● REQUIRED WORK
In the copy, keep every record exact and leave out all images.

● Excerpts from a dataset
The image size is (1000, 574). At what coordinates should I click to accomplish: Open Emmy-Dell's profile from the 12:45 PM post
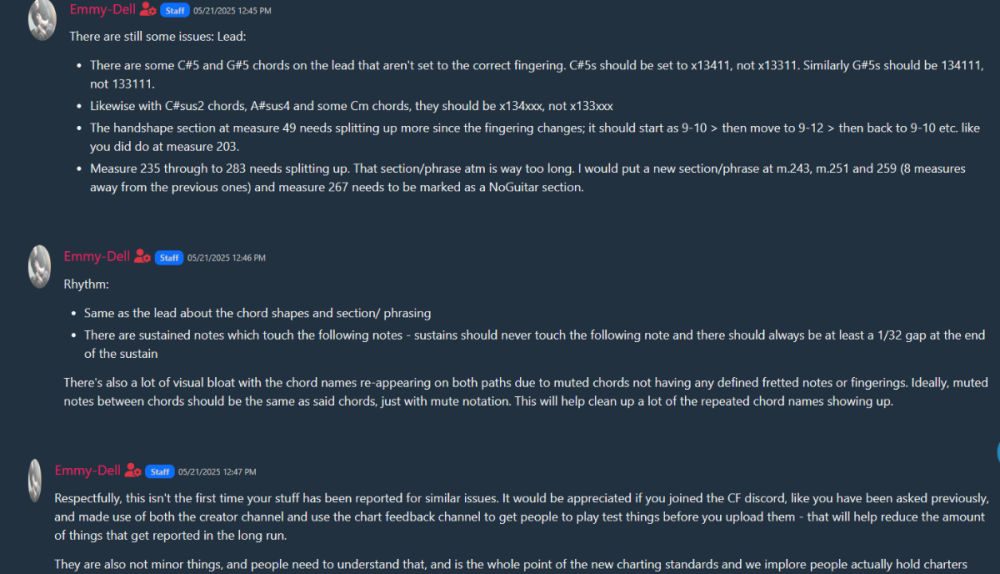pos(102,9)
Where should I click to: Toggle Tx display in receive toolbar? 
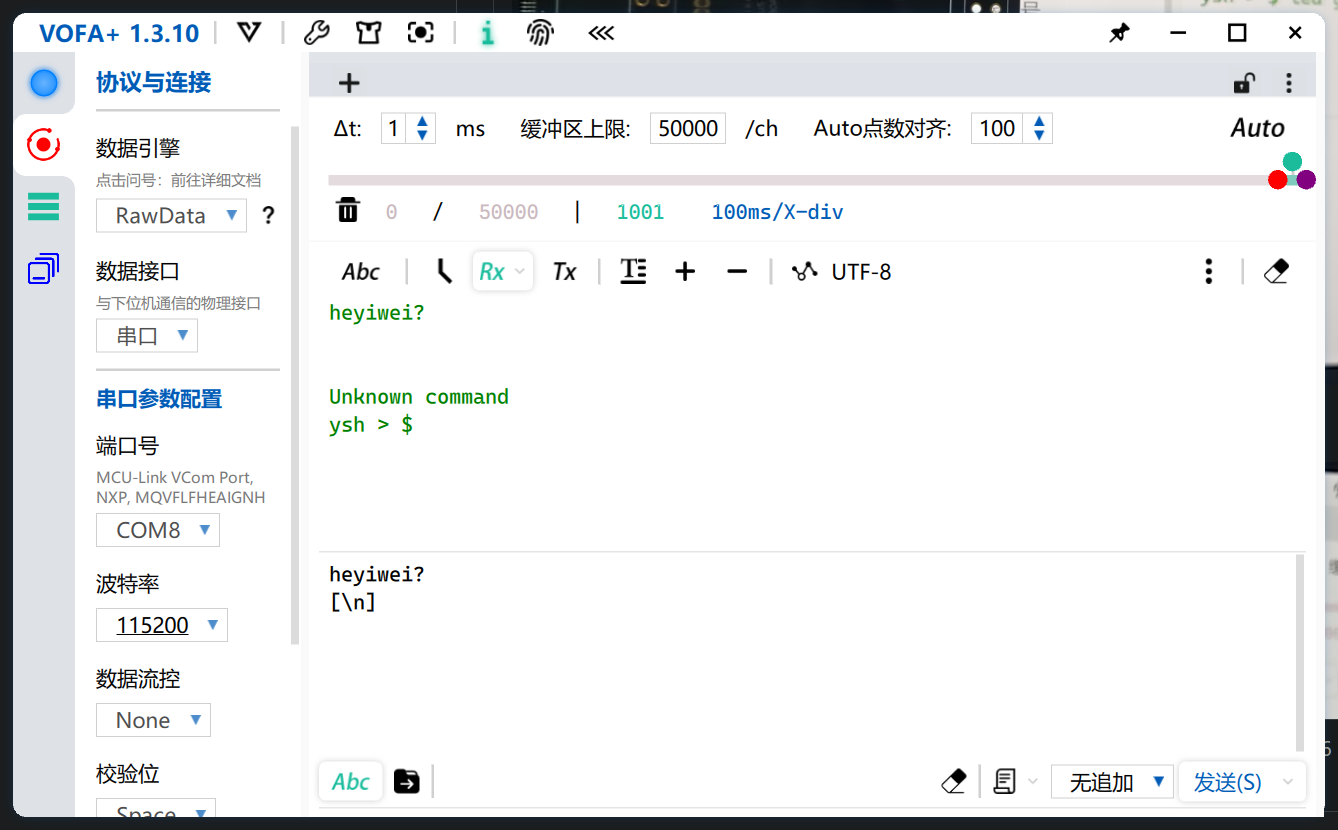564,271
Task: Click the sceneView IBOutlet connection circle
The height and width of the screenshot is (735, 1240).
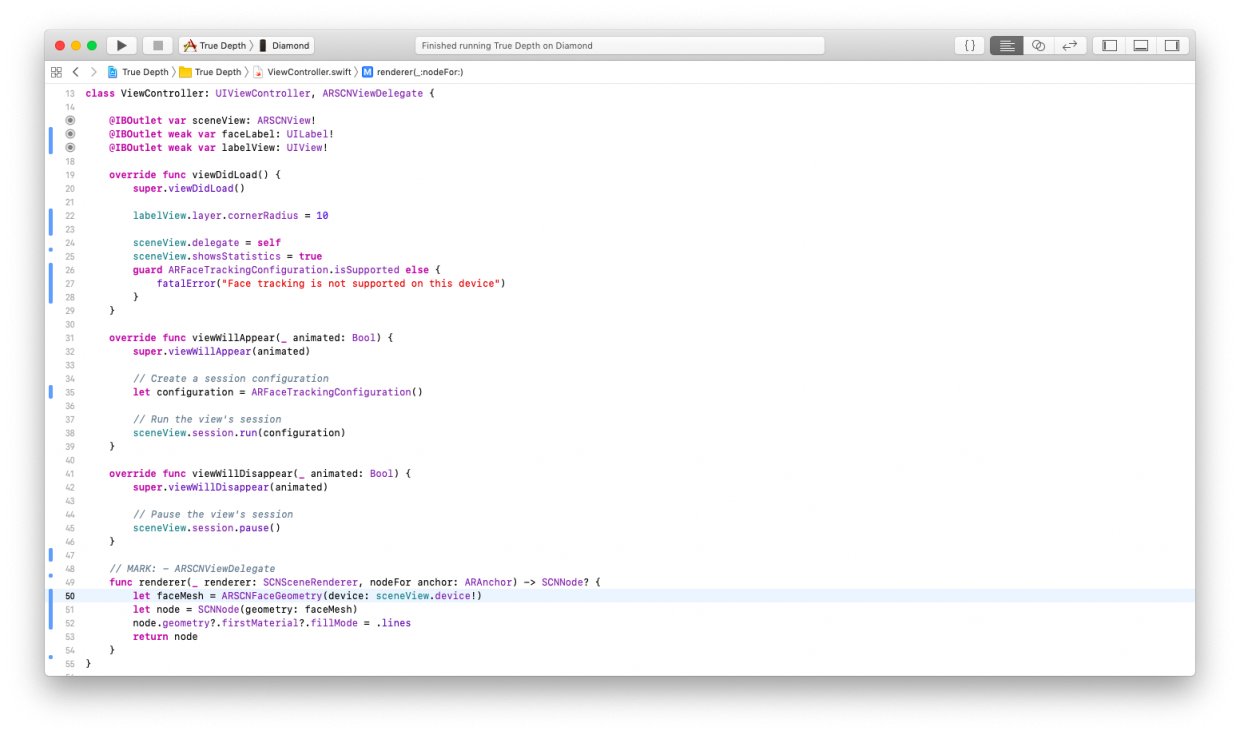Action: click(70, 120)
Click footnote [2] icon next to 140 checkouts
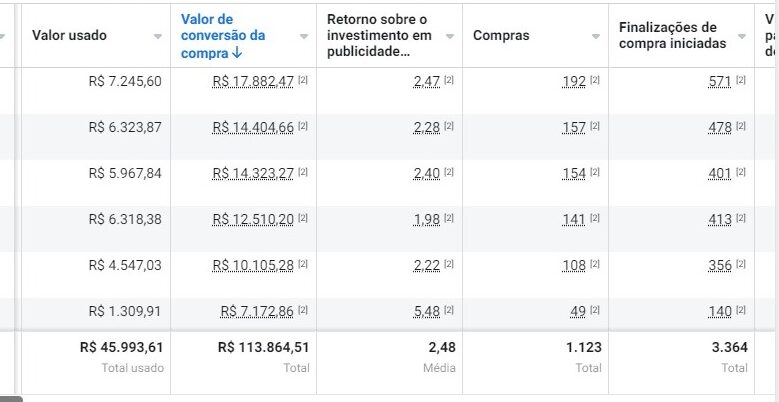 [741, 311]
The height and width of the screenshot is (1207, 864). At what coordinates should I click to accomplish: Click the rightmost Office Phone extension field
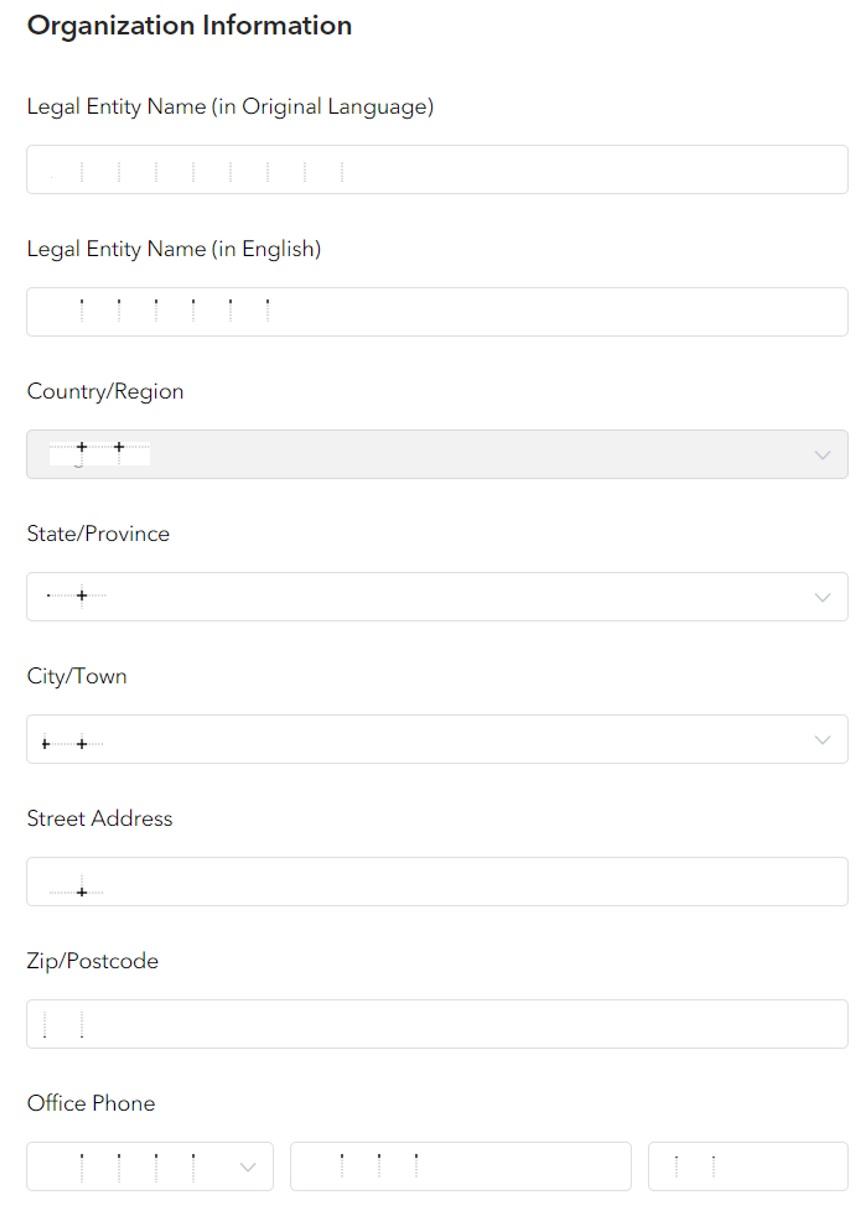[748, 1167]
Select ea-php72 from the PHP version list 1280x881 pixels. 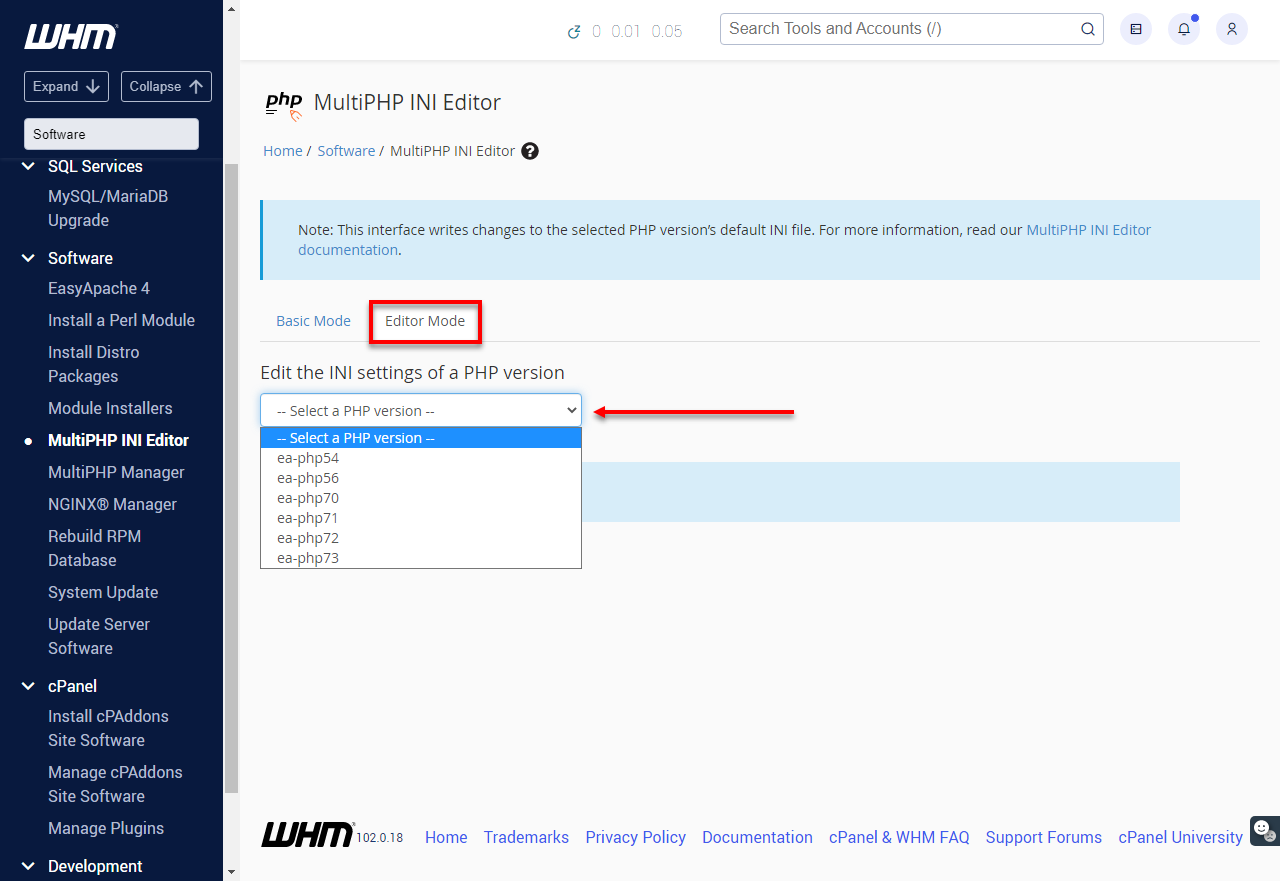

● EXERCISE RESULT
The image size is (1000, 574). At what coordinates should I click to accomplish: Open Emmy-Dell's profile from the 12:45 PM post
pos(102,9)
Where should I click to: Toggle Tx display in receive toolbar? 
564,271
Task: Click the sceneView IBOutlet connection circle
The height and width of the screenshot is (735, 1240).
Action: click(70, 120)
Click footnote [2] icon next to 140 checkouts
 [741, 311]
The height and width of the screenshot is (1207, 864). At what coordinates should I click to accomplish: Click the rightmost Office Phone extension field
[748, 1167]
Select ea-php72 from the PHP version list 1280x881 pixels. 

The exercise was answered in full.